··· DATA TO PROCESS ···

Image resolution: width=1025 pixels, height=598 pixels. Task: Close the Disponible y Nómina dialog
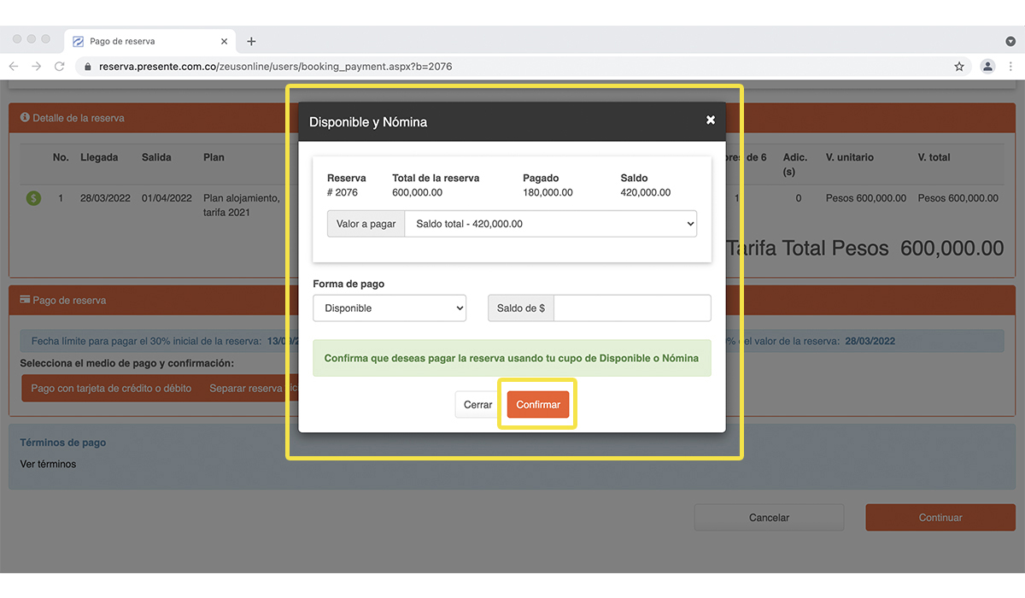tap(710, 120)
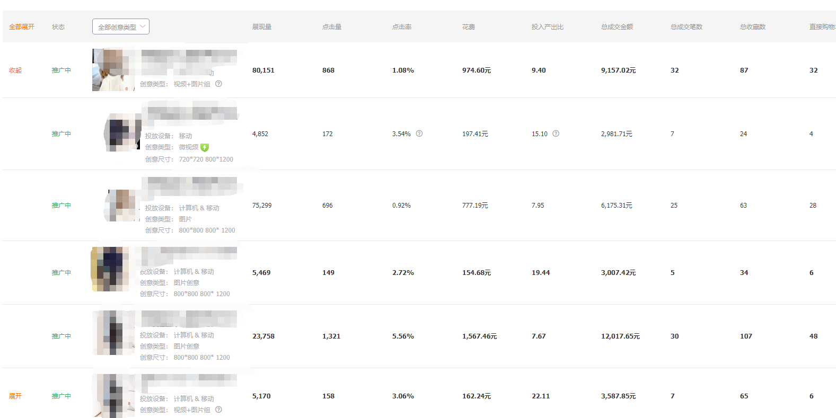Collapse first row using 收起
The image size is (836, 418).
click(15, 70)
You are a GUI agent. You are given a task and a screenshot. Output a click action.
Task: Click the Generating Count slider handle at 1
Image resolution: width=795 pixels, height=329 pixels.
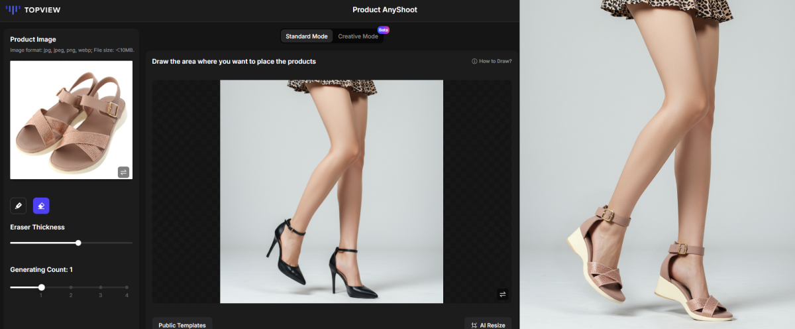[x=42, y=287]
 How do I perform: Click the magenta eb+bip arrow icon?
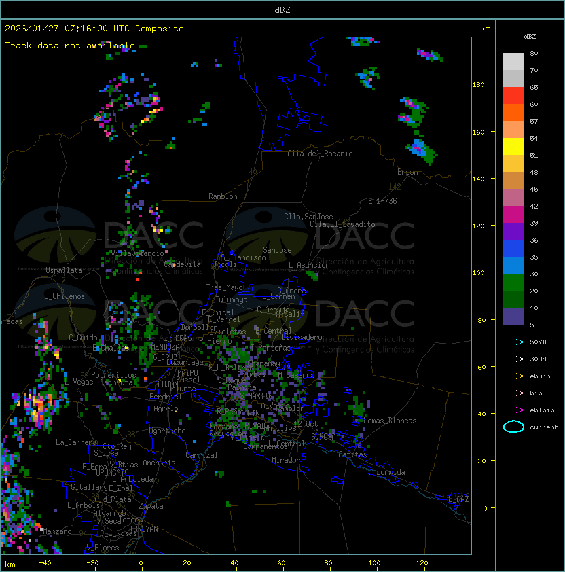pos(513,410)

···

■ **PROMPT**
Starting with the line that contains "Task: Click the" and ending with the last line of the data above, transcribe exactly those lines and no others, without pictures.

■ **ANSWER BOX**
Task: Click the Generating Count slider handle at 1
Image resolution: width=795 pixels, height=329 pixels.
[x=42, y=287]
 How do I perform: Click the magenta eb+bip arrow icon?
pos(513,410)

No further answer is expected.